Let $I$ denote $\mbox{fact}_i(w)$ . We have shown

$\begin{equation*} sp(I, \mbox{assume}(F);c)) \rightarrow I \end{equation*}$

That is, $I$ is preserved across every loop iteration. Note that $sp(I,\mbox{assume}(F);c)) \rightarrow I$ corresponds to

$\begin{equation*} I \rightarrow wp(I, \mbox{assume}(F);c) \end{equation*}$

that is,

$\begin{eqnarray*} I \rightarrow (F \rightarrow wp(I, c)) \\ I \land F \rightarrow wp(I,c) \end{eqnarray*}$

which we mentioned before.

Because formulas are increasingly weaker, we have

$\begin{equation*} \mbox{fact}_0(w) \rightarrow I \end{equation*}$

Because $I$ holds initially and is preserved, it holds in all states reachable from $\mbox{fact}_0(w)$ , so it is an inductive invariant.

By repeating this argument inductively starting from innermost loops, we explain the correctness of analysis of guarded command languages represented as control-flow graphs.

We can also represent an arbitrary control-flow graph as one while loop, by introducing a program counter variable denoting the node in the control flow graph. Let

E = {(u_1,c_1,v_1),...,(u_n,c_n,v_n)}

be the control flow graph where some u_i and v_i might be the same. It's meaning can be given using the following loop:

pc = u_entry;
while (pc != v_exit) {
  (assume(pc=u_1); c_1; pc = v_1) []
  (assume(pc=u_2); c_2; pc = v_2) []
               ...                []
  (assume(pc=u_n); c_n; pc = v_n)
}

With this transformation we can represent arbitrary control-flow graphs, and then we need to worry only about one loop. Moreover, we can support control-flow constructs such as goto and break.

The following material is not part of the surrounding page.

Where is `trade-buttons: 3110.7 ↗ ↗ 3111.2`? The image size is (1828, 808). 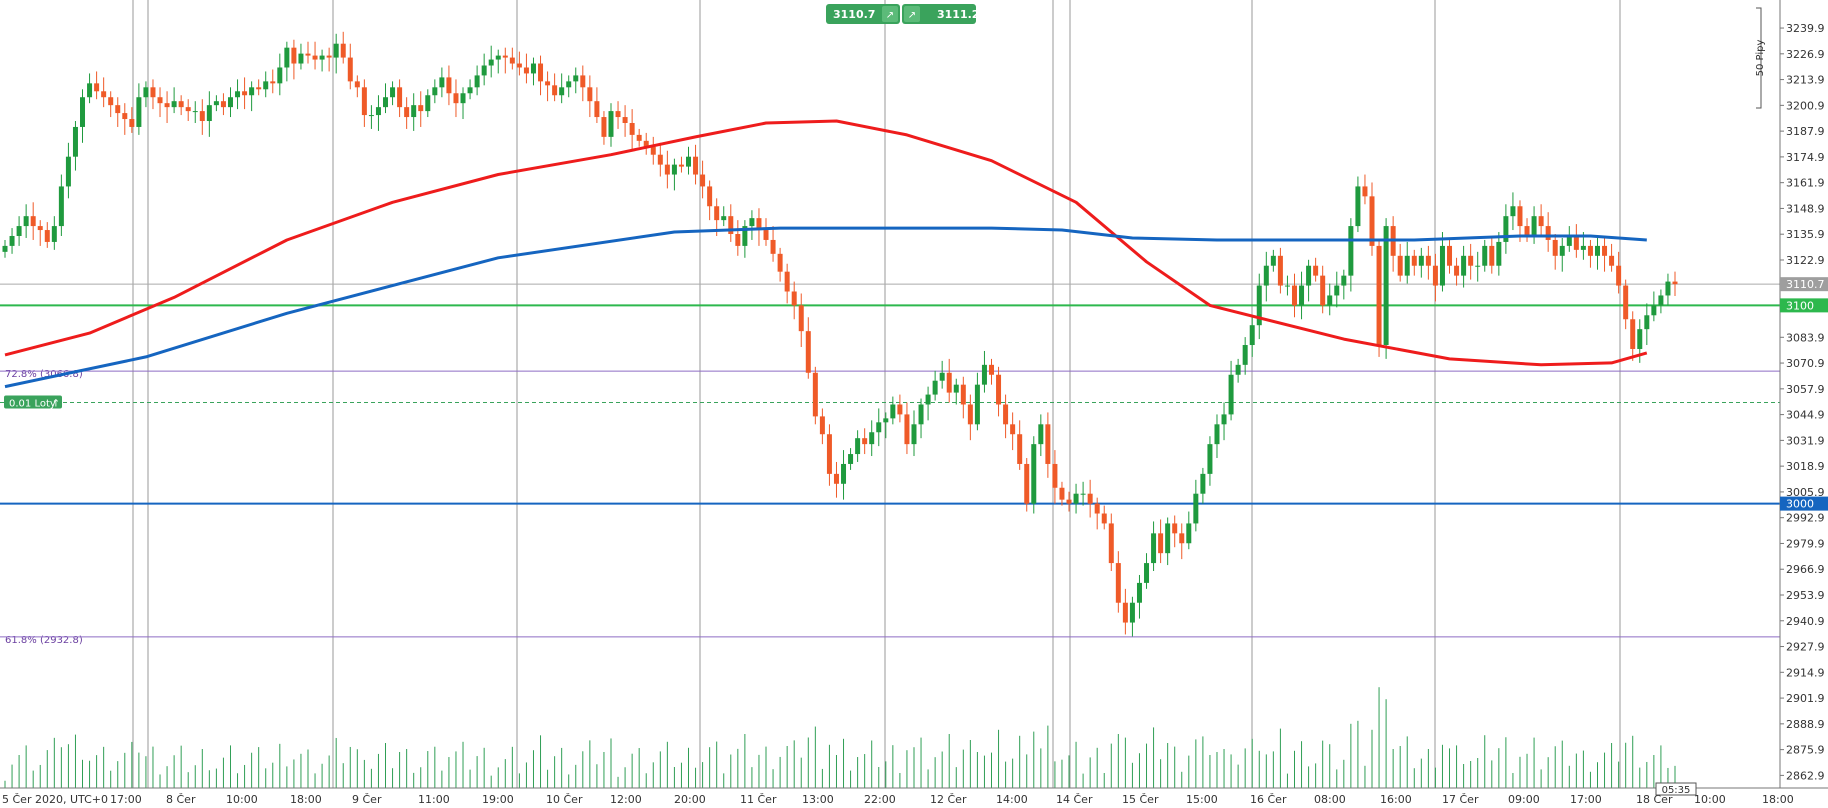 trade-buttons: 3110.7 ↗ ↗ 3111.2 is located at coordinates (902, 14).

Note: It does not matter how we obtained $\mbox{fact}_i(v)$ as long as, for the control flow graph $(V,E)$ , we can find some values $\mbox{fact}(v)$ for each node $v \in V$ , such that for each $(v,c,u) \in E$ we have

$\begin{equation*} sp(\mbox{fact}(u),c) \rightarrow \mbox{fact}(v) \end{equation*}$

In particular, we could have guessed a loop invariant using some heuristics, or postupated invariant as a formula with some unknowns and then tried to solve for these unknowns.